## [EXTRAIT À LIRE]
13Nous avons eu recours à des études biographiques et longitudinales, qui permettent de suivre les individus et groupes sur des périodes plus longues et d’introduire des dimensions subjectives pour « mieux comprendre les stratégies et identités professionnelles, les segmentations internes aux groupes et les phénomènes de mobilisation au travail » (C. Dubar, 2003). Nous avons utilisé des méthodes issues d’autres disciplines scientifiques et entremêlé plusieurs approches tout en effectuant systématiquement un retour à l’histoire puisque
les groupes professionnels […] sont des processus historiques de segmentation incessante, decompétitions entre segments, de « professionnalisation » de certains segments, de « déprofessionnalisation » d’autres segments, de restructuration périodique sous l’effet des mouvements du capital, des politiques des États et des actions collectives de ses membres (C. Dubar, 2003).
14Il est indubitable que l’histoire de la profession d’entraîneur connaîtra comme tout groupe professionnel des évolutions nouvelles. La complexité de l’exercice de la profession réside encore et toujours dans la prise en compte des interactions toujours variables entre l’environnement physique et humain, entre savoir et intuition, expérience et innovation, tradition et modernité, autonomie et dépendance, local et national, chance et travail, culture et société. Et poser conjointement l’histoire de l’entraînement en football et celle de la profession d’entraîneur en objet d’étude, c’est incontestablement s’inscrire dans une posture qui spécifie que « l’histoire culturelle est indissociablement sociale en ce qu’elle s’attache à ce qui différencie un groupe d’un autre » (A. Prost, 1997).
Notes de bas de page
1 France Football n° 3064, 28 décembre 2004.
2 France Football n° 3065 bis, 7 janvier 2005.
3 On dénombre déjà 878 licences professionnelles délivrées en France en 1938. Chiffres donnés par J.-L. Gay-Lescot, (1991).
4 Le nombre de lauréats ne dépasse pas 30 par session dans les années 1940, 15 dans les années 1950 et 7 des années 1960 à 1972.

## [DONNÉES DE L'EXERCICE]
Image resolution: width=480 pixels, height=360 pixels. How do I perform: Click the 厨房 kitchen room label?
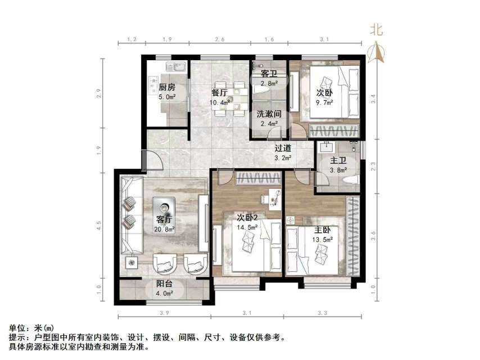[x=166, y=87]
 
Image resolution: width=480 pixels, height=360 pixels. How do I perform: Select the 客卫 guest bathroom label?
[x=268, y=74]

## [CONSIGNES]
(a) Recopiez le passage de l'extrait à lire qui part de « 2 France Football » et va jusqu'à « J.-L. Gay-Lescot, (1991). », en mettant « cartes professionnelles » à la place de « licences professionnelles ».
(b) Traduisez en anglais cette phrase de l'extrait à lire : « Il est indubitable que l’histoire de la profession d’entraîneur connaîtra comme tout groupe professionnel des évolutions nouvelles. »

## [RÉPONSES]
(a)
2 France Football n° 3065 bis, 7 janvier 2005.
3 On dénombre déjà 878 cartes professionnelles délivrées en France en 1938. Chiffres donnés par J.-L. Gay-Lescot, (1991).

(b) There is no doubt that the history of the coaching profession, like that of any professional group, will undergo new developments.